4 emphasized the importance of postoperative physical therapy based on a study in which only half of the treated patients achieved an MIO greater than 30 mm. A spatula, wedge, and TheraBite Jaw Motion Rehabilitation System (ATOS Medical, Hörby, Sweden) are currently used for physical therapy
19. In the present study, patients began with light mouth opening exercises 2 to 3 weeks after surgery, and active physical therapy with accompanying lateral and protrusive movements of the jaw was started 3 to 5 weeks after surgery. The importance of physical therapy was stressed at each weekly visit; consequently, satisfactory improvements in MIO were achieved.(
Table 1)
Table 1
Improvements in maximum interincisal opening (MIO) following coronoidectomy for cases 2, 3, and 4

Medication is also important for obtaining good results after coronoidectomy. Smyth and Wake
15 prescribed diphosphonates (Didronel; Norwich Pharmaceuticals Inc., North Norwich, NY, USA) for three months postoperatively to a patient who had recurrent coronoid process hyperplasia after the first coronoidectomy and successfully avoided a further recurrence. Diphosphonates suppress alkaline phosphatase levels and reduce bone turnover and osteoblast activity. Muscle relaxants were prescribed for cases 2 and 3 in order to enhance the effect of postoperative physical therapy because both patients had difficulty performing physical therapy due to stiffness of the jaw-opening muscles, likely due to the chronic nature of their mouth opening limitation. The follow-up results were satisfactory.

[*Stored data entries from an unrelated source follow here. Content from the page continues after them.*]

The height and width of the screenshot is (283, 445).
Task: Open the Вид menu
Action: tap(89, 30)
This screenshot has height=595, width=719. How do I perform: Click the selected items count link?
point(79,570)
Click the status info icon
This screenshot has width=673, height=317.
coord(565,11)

Patients with mouth opening limitation suspected to be due to coronoid process hyperplasia after initial clinical and radiographic examinations should undergo CT for an accurate diagnosis. Ineffective long-term conservative care from the misdiagnosis of coronoid process hyperplasia is not only costly, but it can also lead to patient discomfort and wasted time. After coronoidectomy, continuous and active physical therapy, medications including muscle relaxants, and regular check-ups can help achieve a good outcome.